(Data excerpts)

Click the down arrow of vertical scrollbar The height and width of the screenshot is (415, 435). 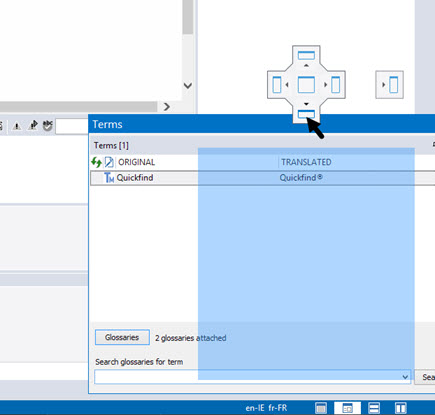tap(188, 86)
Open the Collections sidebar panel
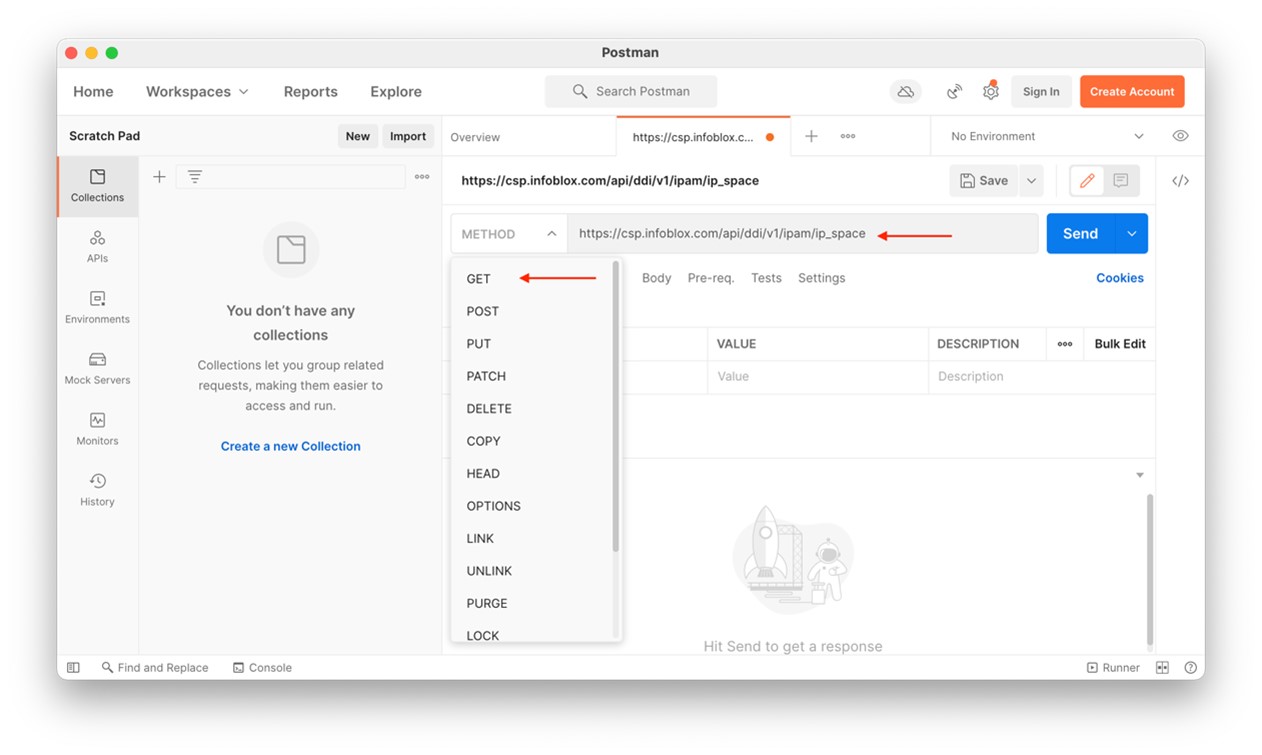The height and width of the screenshot is (755, 1262). coord(97,186)
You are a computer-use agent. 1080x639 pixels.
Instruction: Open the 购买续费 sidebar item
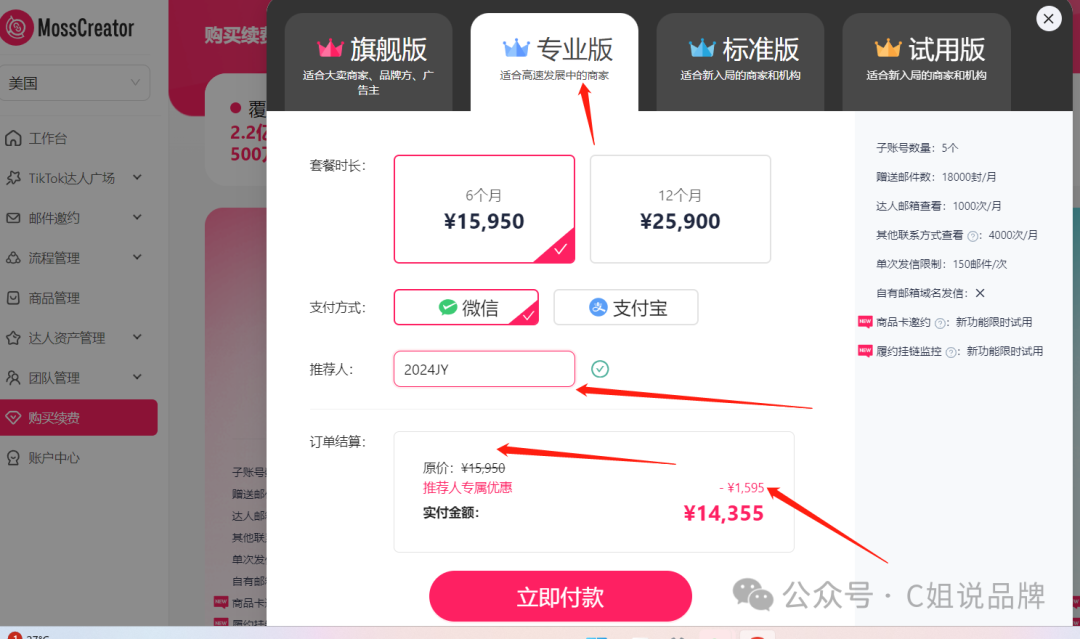79,417
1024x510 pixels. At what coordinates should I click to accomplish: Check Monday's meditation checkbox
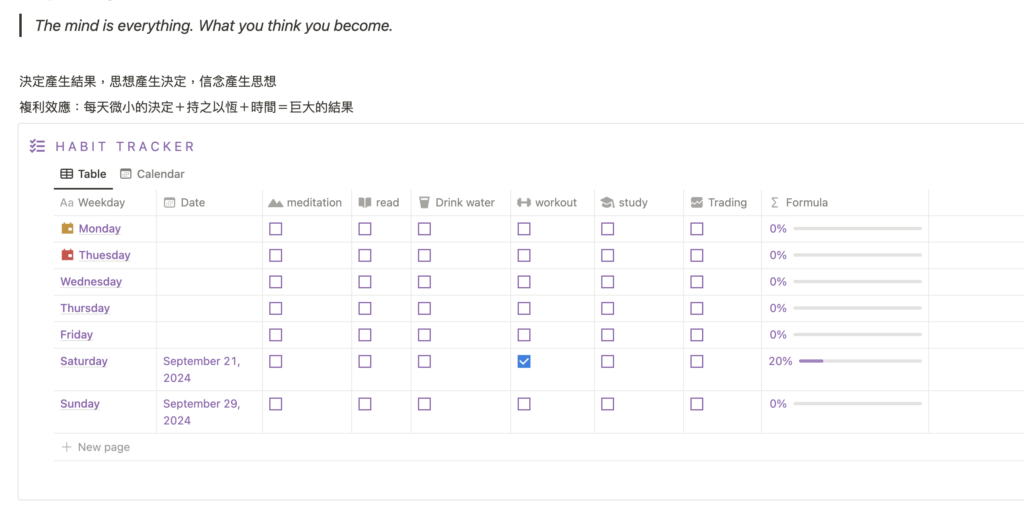click(276, 229)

(End Data excerpts)

# Problem statement:
Could you transcribe exactly the lines from the one with "You are a computer-use" through the end of the data, both ends included, and nothing else, skipping the pictures?

# Completed task:
You are a computer-use agent. 1080x639 pixels.
Instruction: Open the 购买续费 sidebar item
79,417
1024x510 pixels. At what coordinates should I click to accomplish: Check Monday's meditation checkbox
click(276, 229)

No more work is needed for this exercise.